WHAT IS EXPECTED: In the entries between the line holding "This screenshot has width=1568, height=572." and the line holding "(x=421, y=180)", inclusive, substitute "Weather overview" for "Weather summary" and write out those lines with nothing else altered.

ENTRIES:
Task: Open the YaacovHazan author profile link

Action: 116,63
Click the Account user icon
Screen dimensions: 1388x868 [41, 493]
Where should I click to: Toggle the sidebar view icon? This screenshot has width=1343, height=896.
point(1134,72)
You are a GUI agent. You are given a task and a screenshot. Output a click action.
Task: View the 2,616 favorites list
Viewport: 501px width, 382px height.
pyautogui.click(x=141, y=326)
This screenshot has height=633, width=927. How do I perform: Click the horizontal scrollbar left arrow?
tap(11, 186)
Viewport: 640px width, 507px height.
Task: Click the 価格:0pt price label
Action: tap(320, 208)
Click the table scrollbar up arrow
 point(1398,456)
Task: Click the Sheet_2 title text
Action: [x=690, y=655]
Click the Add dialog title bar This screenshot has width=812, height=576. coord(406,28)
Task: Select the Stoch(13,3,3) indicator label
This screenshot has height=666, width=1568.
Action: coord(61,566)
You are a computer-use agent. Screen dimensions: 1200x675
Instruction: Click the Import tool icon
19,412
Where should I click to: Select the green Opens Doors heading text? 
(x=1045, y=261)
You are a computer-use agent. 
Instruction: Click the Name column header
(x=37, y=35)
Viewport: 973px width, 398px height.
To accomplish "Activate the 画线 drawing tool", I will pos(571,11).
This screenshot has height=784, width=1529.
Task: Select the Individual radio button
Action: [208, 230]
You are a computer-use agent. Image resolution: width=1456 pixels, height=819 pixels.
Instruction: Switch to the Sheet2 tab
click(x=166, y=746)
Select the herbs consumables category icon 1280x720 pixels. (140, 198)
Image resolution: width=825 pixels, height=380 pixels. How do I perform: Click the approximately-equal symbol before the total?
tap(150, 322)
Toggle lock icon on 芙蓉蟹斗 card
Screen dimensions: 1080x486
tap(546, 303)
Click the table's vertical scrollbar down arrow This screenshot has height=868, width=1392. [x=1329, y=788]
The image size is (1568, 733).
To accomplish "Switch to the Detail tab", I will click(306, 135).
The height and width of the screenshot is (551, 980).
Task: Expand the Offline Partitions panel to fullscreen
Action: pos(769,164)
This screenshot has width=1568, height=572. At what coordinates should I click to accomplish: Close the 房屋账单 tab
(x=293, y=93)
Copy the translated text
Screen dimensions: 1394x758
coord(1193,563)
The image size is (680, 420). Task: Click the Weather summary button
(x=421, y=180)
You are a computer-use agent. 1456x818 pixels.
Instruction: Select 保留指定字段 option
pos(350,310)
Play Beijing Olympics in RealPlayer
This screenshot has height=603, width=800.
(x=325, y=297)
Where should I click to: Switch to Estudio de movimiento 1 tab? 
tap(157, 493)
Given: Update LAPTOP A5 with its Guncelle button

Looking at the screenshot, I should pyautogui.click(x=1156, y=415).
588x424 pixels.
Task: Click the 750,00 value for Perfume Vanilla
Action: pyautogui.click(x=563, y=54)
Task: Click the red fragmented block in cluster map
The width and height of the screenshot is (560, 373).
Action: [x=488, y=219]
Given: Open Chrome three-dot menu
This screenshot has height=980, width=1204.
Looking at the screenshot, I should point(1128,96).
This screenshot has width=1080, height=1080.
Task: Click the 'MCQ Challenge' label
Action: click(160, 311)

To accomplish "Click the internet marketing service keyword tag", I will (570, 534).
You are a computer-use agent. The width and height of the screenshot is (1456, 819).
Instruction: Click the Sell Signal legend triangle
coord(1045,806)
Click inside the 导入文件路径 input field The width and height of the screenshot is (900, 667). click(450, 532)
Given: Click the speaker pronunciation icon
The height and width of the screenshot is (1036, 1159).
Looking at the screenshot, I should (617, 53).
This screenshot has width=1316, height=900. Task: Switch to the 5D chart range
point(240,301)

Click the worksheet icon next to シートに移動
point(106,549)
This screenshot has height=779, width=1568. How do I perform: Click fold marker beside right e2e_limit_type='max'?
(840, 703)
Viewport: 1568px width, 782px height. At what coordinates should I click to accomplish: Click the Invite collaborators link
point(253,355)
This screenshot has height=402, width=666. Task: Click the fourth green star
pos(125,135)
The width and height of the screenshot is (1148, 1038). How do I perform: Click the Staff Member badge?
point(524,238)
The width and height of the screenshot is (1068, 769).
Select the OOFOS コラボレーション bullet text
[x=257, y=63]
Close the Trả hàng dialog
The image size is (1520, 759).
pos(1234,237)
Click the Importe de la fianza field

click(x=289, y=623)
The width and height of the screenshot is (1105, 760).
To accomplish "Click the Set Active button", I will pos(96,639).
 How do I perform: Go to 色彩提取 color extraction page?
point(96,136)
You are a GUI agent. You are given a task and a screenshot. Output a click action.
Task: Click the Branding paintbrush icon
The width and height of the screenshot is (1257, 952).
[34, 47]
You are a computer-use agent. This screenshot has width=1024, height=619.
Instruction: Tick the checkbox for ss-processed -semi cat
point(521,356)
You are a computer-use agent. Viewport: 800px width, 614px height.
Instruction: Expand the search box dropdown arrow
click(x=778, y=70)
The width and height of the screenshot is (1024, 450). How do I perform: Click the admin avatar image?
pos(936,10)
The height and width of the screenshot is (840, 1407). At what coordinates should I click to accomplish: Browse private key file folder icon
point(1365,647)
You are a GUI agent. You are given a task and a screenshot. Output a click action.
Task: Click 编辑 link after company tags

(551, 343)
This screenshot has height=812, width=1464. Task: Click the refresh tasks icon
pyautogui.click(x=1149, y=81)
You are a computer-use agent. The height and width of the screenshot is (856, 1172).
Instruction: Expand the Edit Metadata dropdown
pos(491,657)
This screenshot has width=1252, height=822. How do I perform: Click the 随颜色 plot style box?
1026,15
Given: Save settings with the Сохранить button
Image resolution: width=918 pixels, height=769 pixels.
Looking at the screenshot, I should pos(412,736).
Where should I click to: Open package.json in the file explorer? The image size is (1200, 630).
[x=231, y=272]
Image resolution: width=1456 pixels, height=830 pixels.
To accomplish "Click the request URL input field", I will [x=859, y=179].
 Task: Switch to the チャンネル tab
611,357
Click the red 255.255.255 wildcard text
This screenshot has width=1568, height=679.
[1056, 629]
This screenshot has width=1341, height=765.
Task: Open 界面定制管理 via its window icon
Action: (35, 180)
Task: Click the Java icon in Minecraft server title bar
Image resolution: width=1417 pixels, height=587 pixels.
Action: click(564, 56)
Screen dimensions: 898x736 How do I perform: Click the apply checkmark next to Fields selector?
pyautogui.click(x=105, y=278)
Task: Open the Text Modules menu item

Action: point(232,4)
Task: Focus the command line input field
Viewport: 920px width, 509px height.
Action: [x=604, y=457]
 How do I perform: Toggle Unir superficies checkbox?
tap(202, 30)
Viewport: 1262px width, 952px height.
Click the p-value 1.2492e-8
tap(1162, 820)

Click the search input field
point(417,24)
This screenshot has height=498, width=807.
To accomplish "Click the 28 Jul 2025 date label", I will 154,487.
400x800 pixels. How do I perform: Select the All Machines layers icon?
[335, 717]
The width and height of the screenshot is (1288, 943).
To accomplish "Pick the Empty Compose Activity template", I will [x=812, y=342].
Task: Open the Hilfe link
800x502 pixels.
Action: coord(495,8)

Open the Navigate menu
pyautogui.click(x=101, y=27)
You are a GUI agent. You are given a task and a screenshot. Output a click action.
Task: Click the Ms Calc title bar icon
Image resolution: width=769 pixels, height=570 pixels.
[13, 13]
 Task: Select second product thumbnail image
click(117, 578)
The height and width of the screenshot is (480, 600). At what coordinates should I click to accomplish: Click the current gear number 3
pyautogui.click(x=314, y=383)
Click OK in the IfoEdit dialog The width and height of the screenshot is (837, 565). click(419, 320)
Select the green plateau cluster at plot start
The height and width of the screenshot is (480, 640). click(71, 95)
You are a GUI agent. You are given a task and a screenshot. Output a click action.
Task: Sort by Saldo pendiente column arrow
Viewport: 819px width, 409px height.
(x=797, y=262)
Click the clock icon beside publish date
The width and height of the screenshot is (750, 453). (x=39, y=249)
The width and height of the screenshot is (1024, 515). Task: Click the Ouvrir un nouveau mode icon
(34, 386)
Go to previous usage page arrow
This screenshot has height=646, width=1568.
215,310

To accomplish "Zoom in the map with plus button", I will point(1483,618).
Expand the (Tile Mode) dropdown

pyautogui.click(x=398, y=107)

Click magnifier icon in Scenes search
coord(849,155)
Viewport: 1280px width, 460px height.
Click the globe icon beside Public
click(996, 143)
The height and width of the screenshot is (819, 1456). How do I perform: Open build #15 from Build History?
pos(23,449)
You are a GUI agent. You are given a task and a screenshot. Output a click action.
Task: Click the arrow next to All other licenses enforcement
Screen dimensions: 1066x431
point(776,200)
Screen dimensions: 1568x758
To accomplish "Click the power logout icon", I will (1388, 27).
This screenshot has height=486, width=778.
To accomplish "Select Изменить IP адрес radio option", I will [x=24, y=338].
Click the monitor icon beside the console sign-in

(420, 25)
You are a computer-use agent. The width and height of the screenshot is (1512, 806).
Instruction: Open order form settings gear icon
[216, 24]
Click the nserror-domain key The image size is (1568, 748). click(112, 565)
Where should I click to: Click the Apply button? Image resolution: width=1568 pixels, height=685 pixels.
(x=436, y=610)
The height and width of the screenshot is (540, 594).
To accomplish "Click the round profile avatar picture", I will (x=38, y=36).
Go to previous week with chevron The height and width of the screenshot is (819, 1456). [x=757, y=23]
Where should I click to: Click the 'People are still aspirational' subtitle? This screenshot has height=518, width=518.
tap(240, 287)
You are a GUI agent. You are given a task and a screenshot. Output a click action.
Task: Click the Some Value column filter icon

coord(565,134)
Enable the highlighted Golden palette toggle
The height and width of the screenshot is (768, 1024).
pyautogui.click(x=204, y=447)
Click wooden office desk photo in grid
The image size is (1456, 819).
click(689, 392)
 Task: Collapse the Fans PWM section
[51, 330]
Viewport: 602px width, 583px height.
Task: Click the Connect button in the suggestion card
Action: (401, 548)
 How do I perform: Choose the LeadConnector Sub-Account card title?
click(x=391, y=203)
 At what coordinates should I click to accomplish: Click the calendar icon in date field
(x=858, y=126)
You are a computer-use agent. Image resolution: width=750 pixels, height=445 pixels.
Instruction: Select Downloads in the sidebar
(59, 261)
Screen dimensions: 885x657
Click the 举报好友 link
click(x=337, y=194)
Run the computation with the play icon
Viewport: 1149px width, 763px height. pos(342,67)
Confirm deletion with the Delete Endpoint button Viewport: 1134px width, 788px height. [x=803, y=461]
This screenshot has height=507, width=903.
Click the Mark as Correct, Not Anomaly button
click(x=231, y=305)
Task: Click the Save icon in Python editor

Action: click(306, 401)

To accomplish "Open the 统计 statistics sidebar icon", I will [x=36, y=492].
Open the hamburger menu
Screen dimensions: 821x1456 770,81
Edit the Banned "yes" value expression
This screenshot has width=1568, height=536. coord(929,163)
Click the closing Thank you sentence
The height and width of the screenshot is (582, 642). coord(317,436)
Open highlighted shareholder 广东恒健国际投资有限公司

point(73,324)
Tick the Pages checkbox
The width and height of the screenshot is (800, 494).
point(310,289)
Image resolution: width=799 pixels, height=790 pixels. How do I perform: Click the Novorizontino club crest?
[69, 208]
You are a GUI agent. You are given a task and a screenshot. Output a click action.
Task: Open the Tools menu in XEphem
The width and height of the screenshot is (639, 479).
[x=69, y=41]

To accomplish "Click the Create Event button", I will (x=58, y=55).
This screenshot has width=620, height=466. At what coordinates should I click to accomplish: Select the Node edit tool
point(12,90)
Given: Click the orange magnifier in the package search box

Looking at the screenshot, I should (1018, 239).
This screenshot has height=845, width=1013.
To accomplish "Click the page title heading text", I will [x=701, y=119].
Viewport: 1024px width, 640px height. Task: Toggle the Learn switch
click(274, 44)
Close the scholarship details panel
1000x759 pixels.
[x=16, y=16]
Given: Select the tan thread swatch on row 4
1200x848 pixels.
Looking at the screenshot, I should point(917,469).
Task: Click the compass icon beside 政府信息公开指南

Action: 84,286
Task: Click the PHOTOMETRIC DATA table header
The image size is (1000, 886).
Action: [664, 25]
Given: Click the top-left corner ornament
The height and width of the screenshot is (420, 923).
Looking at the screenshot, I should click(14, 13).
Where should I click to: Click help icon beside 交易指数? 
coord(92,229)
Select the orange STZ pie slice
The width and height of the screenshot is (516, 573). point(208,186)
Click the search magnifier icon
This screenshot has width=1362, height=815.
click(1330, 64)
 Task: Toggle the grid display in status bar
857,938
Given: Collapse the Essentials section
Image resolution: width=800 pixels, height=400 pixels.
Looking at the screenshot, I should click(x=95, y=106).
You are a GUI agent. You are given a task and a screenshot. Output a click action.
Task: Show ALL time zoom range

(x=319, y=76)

PROBLEM SOLUTION:
This screenshot has width=1568, height=572. At what coordinates should I click to accomplish: Close the 房屋账单 tab
(x=293, y=93)
Copy the translated text
Screen dimensions: 1394x758
coord(1193,563)
The image size is (680, 420). Task: Click the Weather overview button
(x=421, y=180)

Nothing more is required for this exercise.